Pakistan, İran'ın hem füze hem de silahlı insansız hava aracı kullandığı saldırılarda iki çocuğun hayatını kaybettiğini, üç kişinin de yaralandığını duyurdu. Füze saldırısını 'yasa dışı' olarak niteleyen Pakistan Dışişleri Bakanlığı, saldırıların 'ciddi sonuçları' olabileceğini vurguladı.
Pakistan medyası ise, İran'a karşı öfkeli başlıklarla bugün okuyucuların karşısına çıktı. The News gazetesi 'Pakistan İran tarafından hava sahasının nedensiz şekilde ihlal edilmesine parladı' başlığını attı. Dawn gazetesi Dışişleri Bakanlığı'nın açıklamasını manşetine taşıdı, The Frontier Post İslamabad yönetiminin İran saldırısını güçlü şekilde kınadığını bildirdi.
Daily Ausaf gazetesi, 'Pakistan toprağında İran hava saldırısı: 2 ölü' manşetini atarken, füzelerin düştüğü yerin sınıra 90 kilometre mesafede olduğu bilgisini verdi.
The Express Tribune ise, 'Pakistan İran saldırısının ardından sonuçlar için uyarıyor' başlığını seçti.
Al Jazeera'ya konuşan analist Trita Parsi'ye göre ise, İran'ın füze saldırılarını 'tehlikeli bir tırmanış' olarak tanımladı. Ulusal İran-Amerikan Konseyi'nin kurucusu Parsi, İran halkının daha büyük bir savaş arayışında olmadığını belirtip, rejim içindeki unsurlara işaret etti.
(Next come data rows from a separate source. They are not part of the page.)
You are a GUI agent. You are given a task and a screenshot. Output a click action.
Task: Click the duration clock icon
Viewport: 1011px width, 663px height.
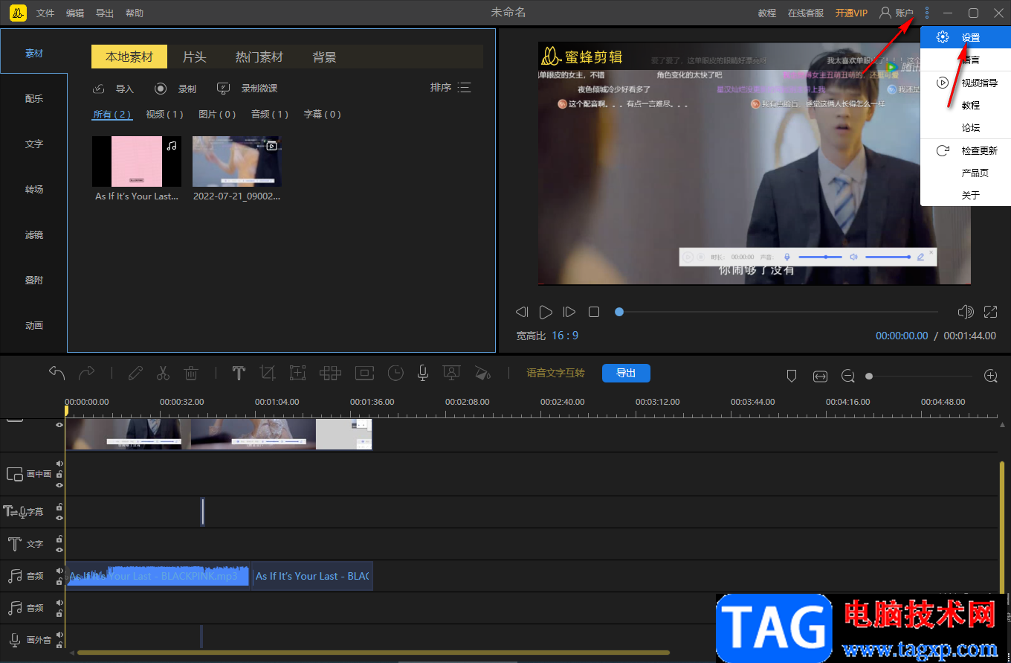pyautogui.click(x=395, y=373)

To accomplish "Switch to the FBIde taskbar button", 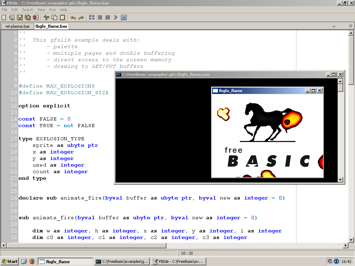I will click(179, 261).
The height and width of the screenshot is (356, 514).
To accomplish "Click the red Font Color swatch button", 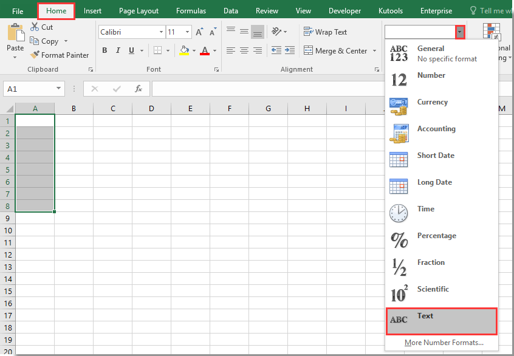I will pyautogui.click(x=205, y=51).
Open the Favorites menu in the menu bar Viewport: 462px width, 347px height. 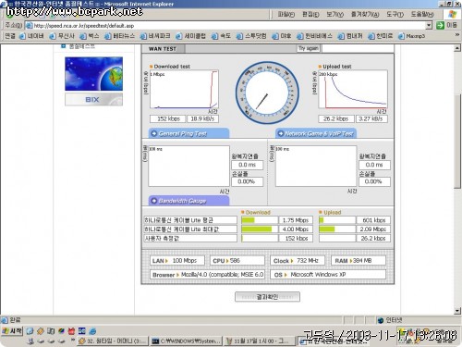[365, 14]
Orta Doğu'nun giderek bölgesel bir çatışmaya savrulduğuna dair artan işaretlere değinen Trita Parsi, İran'ın füze saldırılarını 'ateşe benzin dökme'ye benzetti.
Ceyş el Adl, Sistan-Belucistan eyaletindeki en aktif ve etkili grup.
Gazze Şeridi'ndeki bir haftalık geçici ateşkesin arabulucusu Katar, İsrail ve Hamas arasında yeni bir anlaşma sağlandığını açıkladı.
Bu kez Katar ve Fransa'nın arabuluculuğunda varılan anlaşma, Hamas'ın elindeki rehinelere ilaç verilmesini öngörüyor.
Buna karşılık İsrail de Gazze'ye daha fazla temel insani malzeme girmesine izin verecek.
Yardım anlaşmasını Katar Dışişleri Bakanlığı Sözcüsü Macid el Ensari duyurdu. Anlaşmaya göre, insani yardım malzemeleri Çarşamba günü Katar'ın başkenti Doha'dan Mısır'a doğru yola çıkacak. Yardımlar daha sonra sivillere ulaştırılmak üzere Gazze'ye götürülecek, ilaçlar ise İsrailli rehinelere ulaştırılacak.
İsrail Başbakanı Binyamin Netanyahu, ilaç anlaşmasındaki çabalarından dolayı herkese minnettar olduğunu söyledi.
ABD ise müzakerelerin konusu görüşmelerin daha fazla rehinenin serbest bırakılmasına yol açabileceği konusunda umutlu. Beyaz Saray Ulusal Güvenlik Sözcüsü John Kirby, ABD'nin Orta Doğu temsilcisinin böyle bir anlaşma ihtimalini görüşmek üzere Katar'da olduğunu söyledi.
Görüşmelerin 'çok ciddi ve yoğun' geçtiğini sözlerine ekleyen Kirby, “Bunun yakında meyvelerini vereceğini umuyoruz” dedi.
Hamas'ın elinde halihazırda 132 rehine olduğu tahmin ediliyor.